The Single-dose Absorption and Steady-state Bioavailability of Different Coenzyme Q10 Formulations.

Context: The results for the absorption and bioavailability of different product formulations of Coenzyme Q10 (CoQ10) that are found in the literature are highly variable and confusing to CoQ10 researchers and consumers. Objective: The study intended to measure and compare the single-dose absorption and steady-state bioavailability of three types of Crystal Free (CF) CoQ10 formulations-CF CoQ10, crystalline CQ10, and dry-powder CoQ10. Design: The researcher designed a randomized double-blind laboratory study for the three formulations that was conducted by the same laboratory and investigators and used the same protocol, the same analytical laboratory, and the same methods of analysis. Participants: Participants were matched groups of normal males and females. Outcome Measures: Single-dose absorption and steady-state bioavailability was determined for nine CoQ10 formulations: (1) three formulations of CF CoQ10 in lipid-based softgels, (2) three formulations of crystalline CoQ10 in lipid-based softgels, and (3) three formulations of dry-powder CoQ10 in two-piece, hard gelatin capsules. Plasma profiles were constructed and used to calculate the plasma level at Cmax and the percentage of the dose. From the steady-state bioavailability profiles, the plasma concentrations and the area under the curve (AUC) were determined. From that data, the relationship between the single-dose absorption and the steady-state bioavailability was derived using a linear regression analysis.

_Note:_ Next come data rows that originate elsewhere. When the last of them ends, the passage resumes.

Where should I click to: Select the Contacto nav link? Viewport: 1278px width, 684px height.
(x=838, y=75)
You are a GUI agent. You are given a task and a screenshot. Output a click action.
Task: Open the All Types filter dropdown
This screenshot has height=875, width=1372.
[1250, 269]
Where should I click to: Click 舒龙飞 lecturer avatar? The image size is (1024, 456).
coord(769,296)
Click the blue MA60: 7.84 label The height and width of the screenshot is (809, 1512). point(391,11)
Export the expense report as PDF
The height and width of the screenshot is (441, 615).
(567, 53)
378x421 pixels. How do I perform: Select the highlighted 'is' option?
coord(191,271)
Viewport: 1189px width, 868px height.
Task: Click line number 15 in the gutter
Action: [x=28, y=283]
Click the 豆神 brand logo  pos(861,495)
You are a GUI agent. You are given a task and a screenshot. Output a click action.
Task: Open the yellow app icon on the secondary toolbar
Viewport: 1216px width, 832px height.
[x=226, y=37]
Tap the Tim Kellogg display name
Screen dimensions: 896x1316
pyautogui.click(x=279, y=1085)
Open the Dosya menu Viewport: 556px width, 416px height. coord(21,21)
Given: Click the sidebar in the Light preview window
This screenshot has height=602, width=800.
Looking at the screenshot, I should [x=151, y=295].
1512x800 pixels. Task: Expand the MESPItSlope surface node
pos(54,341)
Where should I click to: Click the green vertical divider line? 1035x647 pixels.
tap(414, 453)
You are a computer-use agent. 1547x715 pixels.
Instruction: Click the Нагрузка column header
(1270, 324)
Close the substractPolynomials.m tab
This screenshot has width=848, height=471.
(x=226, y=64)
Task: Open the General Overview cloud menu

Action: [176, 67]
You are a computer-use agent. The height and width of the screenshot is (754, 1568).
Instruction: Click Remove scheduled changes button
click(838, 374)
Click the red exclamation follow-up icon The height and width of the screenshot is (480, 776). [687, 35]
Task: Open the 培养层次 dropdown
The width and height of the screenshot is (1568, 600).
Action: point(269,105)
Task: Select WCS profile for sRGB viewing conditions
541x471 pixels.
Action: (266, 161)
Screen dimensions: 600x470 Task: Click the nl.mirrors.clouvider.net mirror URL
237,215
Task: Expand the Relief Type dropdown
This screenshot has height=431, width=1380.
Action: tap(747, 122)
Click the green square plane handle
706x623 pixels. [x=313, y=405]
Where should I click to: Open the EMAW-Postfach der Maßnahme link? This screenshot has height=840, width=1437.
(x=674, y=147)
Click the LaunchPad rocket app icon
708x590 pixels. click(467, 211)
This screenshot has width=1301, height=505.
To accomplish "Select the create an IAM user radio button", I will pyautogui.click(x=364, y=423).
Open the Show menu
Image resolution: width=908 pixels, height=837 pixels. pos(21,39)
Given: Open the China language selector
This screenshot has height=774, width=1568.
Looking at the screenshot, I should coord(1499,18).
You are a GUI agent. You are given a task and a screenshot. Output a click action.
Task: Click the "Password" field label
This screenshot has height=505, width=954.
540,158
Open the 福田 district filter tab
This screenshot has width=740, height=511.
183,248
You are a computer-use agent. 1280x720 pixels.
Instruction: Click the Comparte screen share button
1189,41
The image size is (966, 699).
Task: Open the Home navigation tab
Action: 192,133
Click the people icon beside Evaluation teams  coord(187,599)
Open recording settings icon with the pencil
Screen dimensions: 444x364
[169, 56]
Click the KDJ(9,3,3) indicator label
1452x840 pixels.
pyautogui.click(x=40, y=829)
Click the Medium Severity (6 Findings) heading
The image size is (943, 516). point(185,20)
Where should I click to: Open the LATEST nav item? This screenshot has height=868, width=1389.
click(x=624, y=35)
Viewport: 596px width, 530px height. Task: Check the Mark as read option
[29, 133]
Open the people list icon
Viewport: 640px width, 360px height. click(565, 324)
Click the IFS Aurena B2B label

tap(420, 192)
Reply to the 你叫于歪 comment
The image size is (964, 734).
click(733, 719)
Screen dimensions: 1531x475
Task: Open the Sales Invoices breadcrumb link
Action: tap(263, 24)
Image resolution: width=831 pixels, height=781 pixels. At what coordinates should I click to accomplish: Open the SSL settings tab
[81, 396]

Results: The single-dose absorption was significantly greater for the CF group compared to that for the crystalline and dry-powder groups (P ≤ .001). The absorption and bioavailability of the crystalline group was significantly greater than that for the dry-powder group (P ≤ .001). For the CF group, the Δ Cmax was 1.83 ± 0.58 ug/ml, the % absorption was 7.03 ± 2.03, the steady-state CoQ10 level was 3.28 ±0.92 ug/ml, and the AUC was 32.80 ± 10.05 ug/ml x days. For the crystalline group, the Δ Cmax was 1.40 ±0.24, the % absorption 3.08 ± 0.53, the steady-state plasma level was 2.50 ± 0.54 ug/ml, and the AUC was 7.55 ± 1.87 ug/ml x days. For the dry powder group, the Δ Cmax was 0.33 ± 0.05 ug/ml, the % absorption was 1.28 ± 0.96 %, the steady-state plasma CoQ10 level was 1.55 ± 0.43 ug/ml, and the AUC was 5.34 ± 1.10 ug/ml x days. The CF formulation's absorption and bioavailability were superior to that of the crystalline and the dry powder formulations. The relationship between the single-dose absorption and the steady-state bioavailability was described by the linear equation y = 1.26 x 1.60. Conclusions: The CF formulation was superior in absorption and steady-state bioavailability compared to the crystalline and dry powder formulations. The linear relationship between the single-dose absorption and the steady-state bioavailability gives an estimate of the steady-state bioavailability in a 24-hour study compared to a longer and more expensive 30-day study.